AIM OF THE TASK: Rewrite the lines from the line with "I will pos(21,83)." up to and including the line with "click(x=71, y=164)", replacing "star favorite icon" with "bookmark icon" and changing nothing else. Return only those lines.

SUPPLIED MATERIAL:
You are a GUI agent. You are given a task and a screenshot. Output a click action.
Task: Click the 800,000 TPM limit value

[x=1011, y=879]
==
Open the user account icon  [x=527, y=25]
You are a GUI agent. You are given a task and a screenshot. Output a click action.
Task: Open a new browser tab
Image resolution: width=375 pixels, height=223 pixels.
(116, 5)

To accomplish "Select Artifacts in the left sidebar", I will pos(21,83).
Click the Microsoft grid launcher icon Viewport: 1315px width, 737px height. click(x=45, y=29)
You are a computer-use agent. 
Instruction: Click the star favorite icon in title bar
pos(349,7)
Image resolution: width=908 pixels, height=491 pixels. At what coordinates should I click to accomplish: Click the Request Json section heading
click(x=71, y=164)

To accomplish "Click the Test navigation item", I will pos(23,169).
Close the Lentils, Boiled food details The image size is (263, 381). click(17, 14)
---
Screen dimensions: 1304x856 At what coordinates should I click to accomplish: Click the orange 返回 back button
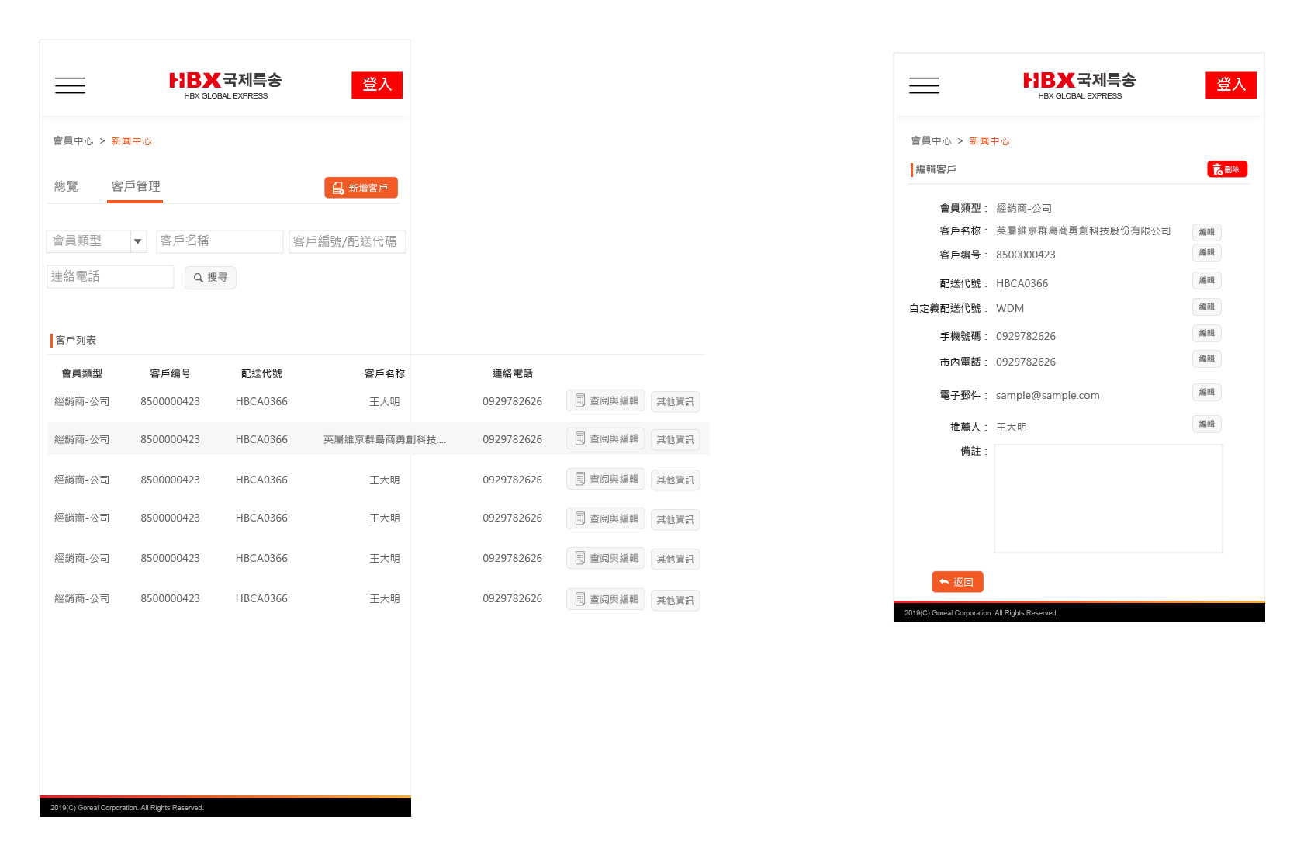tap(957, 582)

TASK OUTPUT:
To accomplish "Select Artifacts in the left sidebar", I will pos(21,83).
Click the Microsoft grid launcher icon Viewport: 1315px width, 737px height. click(x=45, y=29)
You are a computer-use agent. 
Instruction: Click the bookmark icon in title bar
pos(349,7)
Image resolution: width=908 pixels, height=491 pixels. At what coordinates should I click to accomplish: Click the Request Json section heading
click(x=71, y=164)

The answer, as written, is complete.